Copy each entry exactly, leaving nothing out.

(Items listed in a dataset)
------------------------------------------------------------------------
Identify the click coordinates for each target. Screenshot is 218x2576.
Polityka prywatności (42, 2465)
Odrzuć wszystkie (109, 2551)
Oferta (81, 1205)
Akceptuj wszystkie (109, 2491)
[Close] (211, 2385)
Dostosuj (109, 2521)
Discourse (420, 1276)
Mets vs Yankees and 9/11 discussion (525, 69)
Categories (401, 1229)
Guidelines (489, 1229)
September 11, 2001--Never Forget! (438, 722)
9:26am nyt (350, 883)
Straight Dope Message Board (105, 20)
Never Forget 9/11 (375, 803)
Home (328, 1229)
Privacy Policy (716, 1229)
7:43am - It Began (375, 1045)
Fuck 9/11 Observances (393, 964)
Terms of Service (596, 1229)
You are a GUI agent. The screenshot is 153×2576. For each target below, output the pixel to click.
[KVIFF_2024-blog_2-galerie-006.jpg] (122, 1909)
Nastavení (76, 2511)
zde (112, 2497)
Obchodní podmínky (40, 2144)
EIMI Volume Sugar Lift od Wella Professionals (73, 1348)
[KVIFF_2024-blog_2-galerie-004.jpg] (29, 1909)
------------------------------------------------------------------------
> _REPLY TO THE EXERCISE_
Identify the click coordinates for each target. Screenshot is 218x2576.
Polityka prywatności (42, 2465)
Odrzuć wszystkie (109, 2551)
Oferta (81, 1205)
Akceptuj wszystkie (109, 2491)
[Close] (211, 2385)
Dostosuj (109, 2521)
Discourse (420, 1276)
Mets vs Yankees and 9/11 discussion (525, 69)
Categories (401, 1229)
Guidelines (489, 1229)
September 11, 2001--Never Forget! (438, 722)
9:26am nyt (350, 883)
Straight Dope Message Board (105, 20)
Never Forget 9/11 (375, 803)
Home (328, 1229)
Privacy Policy (716, 1229)
7:43am - It Began (375, 1045)
Fuck 9/11 Observances (393, 964)
Terms of Service (596, 1229)
You are a GUI agent. The screenshot is 153×2576. For each target below, output the pixel to click.
[KVIFF_2024-blog_2-galerie-006.jpg] (122, 1909)
Nastavení (76, 2511)
zde (112, 2497)
Obchodní podmínky (40, 2144)
EIMI Volume Sugar Lift od Wella Professionals (73, 1348)
[KVIFF_2024-blog_2-galerie-004.jpg] (29, 1909)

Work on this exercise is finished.